The code works fine for numbers up to 5 digits with small delay and for the last number 8735373 it is taking too much time, if I submit my solution, the judge shows compilation error.. I am unable to figure out whats the error. Please have a look at my code and help me to trace the problem.


You might look at this method for finding the number of trailing zeros in n!.

import java.util.*;

public class Main {

    public static void main(String[] args) {
        Scanner in = new Scanner(System.in);
        int count = in.nextInt();
        for (int i = 0; i < count; i++) {
            int n = in.nextInt();
            int result = 0;
            for (int d = 5; d <= n; d *= 5) {
                result += n / d;
            }
            System.out.println(result);
        }
    }
}


Your approach (naive: counting the real factorial value and then counting the zeros manually) would NEVER pass no matter how. Take a look at the extreme case (i.e. upper limit of the factorial, I don't even think the given memory limit is enough to compute it). Look at the problem from different way, think what the real problem is, that's the art of problem solving ;)

Hint: what can produce and add more 0s to the end of a number, specifically by multiplication?


The reason for your error is it should be public class Main

Also your code will get TLE, you must observe that brute force will never work on SPOJ. The way to solve this is to see an interesting pattern with powers of 5 and the number of zeroes at the end.

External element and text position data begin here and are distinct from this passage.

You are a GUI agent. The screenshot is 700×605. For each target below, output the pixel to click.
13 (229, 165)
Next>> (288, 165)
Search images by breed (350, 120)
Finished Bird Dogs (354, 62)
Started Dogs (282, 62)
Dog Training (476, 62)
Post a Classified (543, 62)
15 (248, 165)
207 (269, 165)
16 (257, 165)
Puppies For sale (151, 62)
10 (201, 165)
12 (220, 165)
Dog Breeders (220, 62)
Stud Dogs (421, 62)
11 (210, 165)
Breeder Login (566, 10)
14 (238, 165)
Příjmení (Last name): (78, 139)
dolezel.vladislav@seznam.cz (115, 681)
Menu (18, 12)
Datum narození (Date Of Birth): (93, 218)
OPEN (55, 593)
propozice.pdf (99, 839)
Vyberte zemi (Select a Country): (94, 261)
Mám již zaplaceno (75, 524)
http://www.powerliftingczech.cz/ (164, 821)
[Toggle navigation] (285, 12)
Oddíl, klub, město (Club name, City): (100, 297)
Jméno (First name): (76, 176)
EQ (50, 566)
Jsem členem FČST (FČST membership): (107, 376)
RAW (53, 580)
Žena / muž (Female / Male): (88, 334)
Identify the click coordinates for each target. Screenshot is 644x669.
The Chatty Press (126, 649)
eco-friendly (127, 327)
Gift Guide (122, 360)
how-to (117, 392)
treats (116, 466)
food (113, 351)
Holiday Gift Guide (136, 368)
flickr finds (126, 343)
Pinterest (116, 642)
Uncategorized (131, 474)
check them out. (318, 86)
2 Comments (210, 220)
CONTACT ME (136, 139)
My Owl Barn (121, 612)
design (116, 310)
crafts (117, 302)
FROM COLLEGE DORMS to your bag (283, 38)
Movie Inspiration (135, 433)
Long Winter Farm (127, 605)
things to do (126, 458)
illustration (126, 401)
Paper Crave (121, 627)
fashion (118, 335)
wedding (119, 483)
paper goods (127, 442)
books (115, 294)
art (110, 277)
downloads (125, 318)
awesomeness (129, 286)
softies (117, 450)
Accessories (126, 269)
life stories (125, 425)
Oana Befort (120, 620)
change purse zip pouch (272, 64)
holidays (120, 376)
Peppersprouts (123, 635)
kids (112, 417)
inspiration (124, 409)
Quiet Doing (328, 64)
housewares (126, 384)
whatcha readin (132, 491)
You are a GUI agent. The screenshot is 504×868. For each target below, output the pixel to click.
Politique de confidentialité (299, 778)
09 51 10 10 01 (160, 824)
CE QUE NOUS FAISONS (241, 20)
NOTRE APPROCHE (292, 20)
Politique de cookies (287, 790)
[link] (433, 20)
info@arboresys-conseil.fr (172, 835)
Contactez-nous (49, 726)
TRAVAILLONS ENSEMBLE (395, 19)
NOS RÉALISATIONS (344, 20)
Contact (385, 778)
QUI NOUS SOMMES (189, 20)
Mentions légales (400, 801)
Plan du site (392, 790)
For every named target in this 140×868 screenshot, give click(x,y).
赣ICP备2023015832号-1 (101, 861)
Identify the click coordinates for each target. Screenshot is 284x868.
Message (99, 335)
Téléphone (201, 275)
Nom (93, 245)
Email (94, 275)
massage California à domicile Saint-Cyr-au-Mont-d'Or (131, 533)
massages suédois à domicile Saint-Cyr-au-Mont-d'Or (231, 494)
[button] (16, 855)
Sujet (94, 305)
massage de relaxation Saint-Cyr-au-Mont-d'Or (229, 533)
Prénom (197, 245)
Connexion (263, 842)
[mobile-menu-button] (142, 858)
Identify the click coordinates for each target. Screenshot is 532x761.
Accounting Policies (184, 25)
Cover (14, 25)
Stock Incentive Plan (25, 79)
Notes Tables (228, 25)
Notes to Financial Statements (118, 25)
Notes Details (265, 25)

Here is a solution in C. We don't need to compute the exact factorial for this problem.

#include <stdio.h>
#include <stdlib.h>
#include <math.h>
#define MAX 1000000
int xpn(int x, int n){
int prod=1;
while(n){
prod*=x;
n--;
}
return prod;
}
int trail(int x){
int numZero=0;
int i=1;
int k;
for(;x/xpn(5,i);i++){
numZero+=(x/xpn(5,i));
}
return numZero;
}
int main(int argc, char **argv){
#if 1
int n;
int num[MAX];
int zero[MAX];
scanf("%d",&n);
int count=n;
int i=0;
while(count){
scanf("%d",&num[i]);
zero[i]=trail(num[i]);
printf("%d\n",zero[i]);
i++;
count--;
}
#endif
return 0;
}


import java.util.*;
import java.lang.*;

class Main
{
    public static void main (String[] args) throws java.lang.Exception
    {
        Scanner s = new Scanner(System.in);
        int t = s.nextInt();
        while (t-->0){
            int n = s.nextInt();
            int count = 0;
            while(n>0){
                count +=n/5;
                n/=5;
            }
            System.out.println(count);
        }

    }
}

This solution will work absolutely fine. Let me explain it. When you refer to quantitative aptitude there is a short formula for calculating the number of trailing zeroes for any factorial number. Divide the number directly by 5 and start adding quotient and then divide quotient with 5 and again add until the value start giving constant quotient. Refer to below example. If you don't even understand refer to quantitative aptitude from any source.

e.g.

1. 60!  60/5 = 12, 12/5 = 2, add all the quotient i.e equals to 14.
2. 500! 500/5 = 100, 100/5 = 20, 20/5 = 4, ans = 124.